*** DATA FOR THIS EXERCISE Section Begins ***

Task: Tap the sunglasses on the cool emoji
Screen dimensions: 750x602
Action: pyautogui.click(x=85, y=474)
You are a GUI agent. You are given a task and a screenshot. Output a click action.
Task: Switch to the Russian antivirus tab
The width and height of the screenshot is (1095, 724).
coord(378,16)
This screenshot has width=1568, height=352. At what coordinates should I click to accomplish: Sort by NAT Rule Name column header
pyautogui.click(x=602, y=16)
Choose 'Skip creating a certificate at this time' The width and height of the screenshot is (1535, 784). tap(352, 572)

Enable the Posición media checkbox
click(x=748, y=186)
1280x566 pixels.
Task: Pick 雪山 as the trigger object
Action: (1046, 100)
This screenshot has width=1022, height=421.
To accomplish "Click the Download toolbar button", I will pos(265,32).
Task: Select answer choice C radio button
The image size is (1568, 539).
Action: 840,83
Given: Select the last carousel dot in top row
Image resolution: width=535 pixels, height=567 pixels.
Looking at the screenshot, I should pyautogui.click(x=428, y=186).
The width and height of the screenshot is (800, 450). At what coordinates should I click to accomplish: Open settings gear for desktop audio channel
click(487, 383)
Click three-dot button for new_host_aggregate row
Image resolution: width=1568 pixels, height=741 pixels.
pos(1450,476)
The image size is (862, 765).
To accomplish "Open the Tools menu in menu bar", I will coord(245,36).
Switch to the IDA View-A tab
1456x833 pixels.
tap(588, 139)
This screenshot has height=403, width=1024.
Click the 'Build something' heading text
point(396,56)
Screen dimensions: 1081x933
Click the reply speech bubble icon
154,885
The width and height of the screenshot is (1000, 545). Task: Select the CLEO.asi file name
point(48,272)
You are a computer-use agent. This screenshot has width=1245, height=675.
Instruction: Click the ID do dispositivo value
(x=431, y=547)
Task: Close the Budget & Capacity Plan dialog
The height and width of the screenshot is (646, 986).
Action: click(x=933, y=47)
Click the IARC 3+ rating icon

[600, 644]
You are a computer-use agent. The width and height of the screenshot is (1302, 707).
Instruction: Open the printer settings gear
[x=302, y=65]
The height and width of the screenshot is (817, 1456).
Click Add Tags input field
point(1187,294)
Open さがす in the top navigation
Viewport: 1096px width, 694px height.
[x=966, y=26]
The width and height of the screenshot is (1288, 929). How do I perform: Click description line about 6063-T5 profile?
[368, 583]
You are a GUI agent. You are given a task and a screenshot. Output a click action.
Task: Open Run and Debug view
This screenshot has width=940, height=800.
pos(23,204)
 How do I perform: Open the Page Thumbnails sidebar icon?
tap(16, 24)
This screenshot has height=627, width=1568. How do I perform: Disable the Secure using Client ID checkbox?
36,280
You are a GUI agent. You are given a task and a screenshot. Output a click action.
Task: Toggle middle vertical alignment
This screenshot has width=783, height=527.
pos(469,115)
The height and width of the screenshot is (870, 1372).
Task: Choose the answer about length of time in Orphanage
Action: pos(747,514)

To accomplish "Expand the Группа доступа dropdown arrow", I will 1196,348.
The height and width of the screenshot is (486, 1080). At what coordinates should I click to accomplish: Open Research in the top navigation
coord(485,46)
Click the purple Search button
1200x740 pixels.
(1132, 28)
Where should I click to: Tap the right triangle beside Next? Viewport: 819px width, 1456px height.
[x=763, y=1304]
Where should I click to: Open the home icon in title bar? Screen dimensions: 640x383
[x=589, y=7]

*** DATA FOR THIS EXERCISE Section Ends ***

Reproduce every entry above. Make each line identical to the original.

Task: Tap the sunglasses on the cool emoji
Screen dimensions: 750x602
Action: pyautogui.click(x=85, y=474)
You are a GUI agent. You are given a task and a screenshot. Output a click action.
Task: Switch to the Russian antivirus tab
The width and height of the screenshot is (1095, 724).
coord(378,16)
This screenshot has width=1568, height=352. At what coordinates should I click to accomplish: Sort by NAT Rule Name column header
pyautogui.click(x=602, y=16)
Choose 'Skip creating a certificate at this time' The width and height of the screenshot is (1535, 784). tap(352, 572)

Enable the Posición media checkbox
click(x=748, y=186)
1280x566 pixels.
Task: Pick 雪山 as the trigger object
Action: (1046, 100)
This screenshot has width=1022, height=421.
To accomplish "Click the Download toolbar button", I will pos(265,32).
Task: Select answer choice C radio button
The image size is (1568, 539).
Action: 840,83
Given: Select the last carousel dot in top row
Image resolution: width=535 pixels, height=567 pixels.
Looking at the screenshot, I should pyautogui.click(x=428, y=186).
The width and height of the screenshot is (800, 450). At what coordinates should I click to accomplish: Open settings gear for desktop audio channel
click(487, 383)
Click three-dot button for new_host_aggregate row
Image resolution: width=1568 pixels, height=741 pixels.
pos(1450,476)
The image size is (862, 765).
To accomplish "Open the Tools menu in menu bar", I will coord(245,36).
Switch to the IDA View-A tab
1456x833 pixels.
tap(588, 139)
This screenshot has height=403, width=1024.
Click the 'Build something' heading text
point(396,56)
Screen dimensions: 1081x933
Click the reply speech bubble icon
154,885
The width and height of the screenshot is (1000, 545). Task: Select the CLEO.asi file name
point(48,272)
You are a computer-use agent. This screenshot has width=1245, height=675.
Instruction: Click the ID do dispositivo value
(x=431, y=547)
Task: Close the Budget & Capacity Plan dialog
The height and width of the screenshot is (646, 986).
Action: click(x=933, y=47)
Click the IARC 3+ rating icon

[600, 644]
You are a computer-use agent. The width and height of the screenshot is (1302, 707).
Instruction: Open the printer settings gear
[x=302, y=65]
The height and width of the screenshot is (817, 1456).
Click Add Tags input field
point(1187,294)
Open さがす in the top navigation
Viewport: 1096px width, 694px height.
[x=966, y=26]
The width and height of the screenshot is (1288, 929). How do I perform: Click description line about 6063-T5 profile?
[368, 583]
You are a GUI agent. You are given a task and a screenshot. Output a click action.
Task: Open Run and Debug view
This screenshot has width=940, height=800.
pos(23,204)
 How do I perform: Open the Page Thumbnails sidebar icon?
tap(16, 24)
This screenshot has height=627, width=1568. How do I perform: Disable the Secure using Client ID checkbox?
36,280
You are a GUI agent. You are given a task and a screenshot. Output a click action.
Task: Toggle middle vertical alignment
This screenshot has width=783, height=527.
pos(469,115)
The height and width of the screenshot is (870, 1372).
Task: Choose the answer about length of time in Orphanage
Action: pos(747,514)

To accomplish "Expand the Группа доступа dropdown arrow", I will 1196,348.
The height and width of the screenshot is (486, 1080). At what coordinates should I click to accomplish: Open Research in the top navigation
coord(485,46)
Click the purple Search button
1200x740 pixels.
(1132, 28)
Where should I click to: Tap the right triangle beside Next? Viewport: 819px width, 1456px height.
[x=763, y=1304]
Where should I click to: Open the home icon in title bar? Screen dimensions: 640x383
[x=589, y=7]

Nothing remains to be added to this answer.